= Electrostatic spray-assisted vapour deposition =

Electrostatic spray-assisted vapour deposition (ESAVD) is a technique (developed by a company called IMPT) to deposit both thin and thick layers of a coating onto various substrates. In simple terms chemical precursors are sprayed across an electrostatic field towards a heated substrate, the chemicals undergo a controlled chemical reaction and are deposited on the substrate as the required coating. Electrostatic spraying techniques were developed in the 1950s for the spraying of ionised particles on to charged or heated substrates.
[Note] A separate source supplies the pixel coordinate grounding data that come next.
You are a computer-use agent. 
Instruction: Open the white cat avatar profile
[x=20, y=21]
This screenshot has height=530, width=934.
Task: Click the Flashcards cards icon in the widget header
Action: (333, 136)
ESAVD (branded by IMPT as Layatec) is used for many applications in many markets including:
- Thermal barrier coatings for jet engine turbine blades
- Various thin layers in the manufacture of flat panel displays and photovoltaic panels, CIGS and CZTS-based thin-film solar cells.
- Electronic components
- Biomedical coatings
- Glass coatings (such as self-cleaning)
- Corrosion protection coatings

The process has advantages over other techniques for layer deposition (plasma, electron-beam) in that it does not require the use of any vacuum, electron beam or plasma so reduces the manufacturing costs. It also uses less power and raw materials making it more environmentally friendly. Also the use of the electrostatic field means that the process can coat complex 3D parts easily.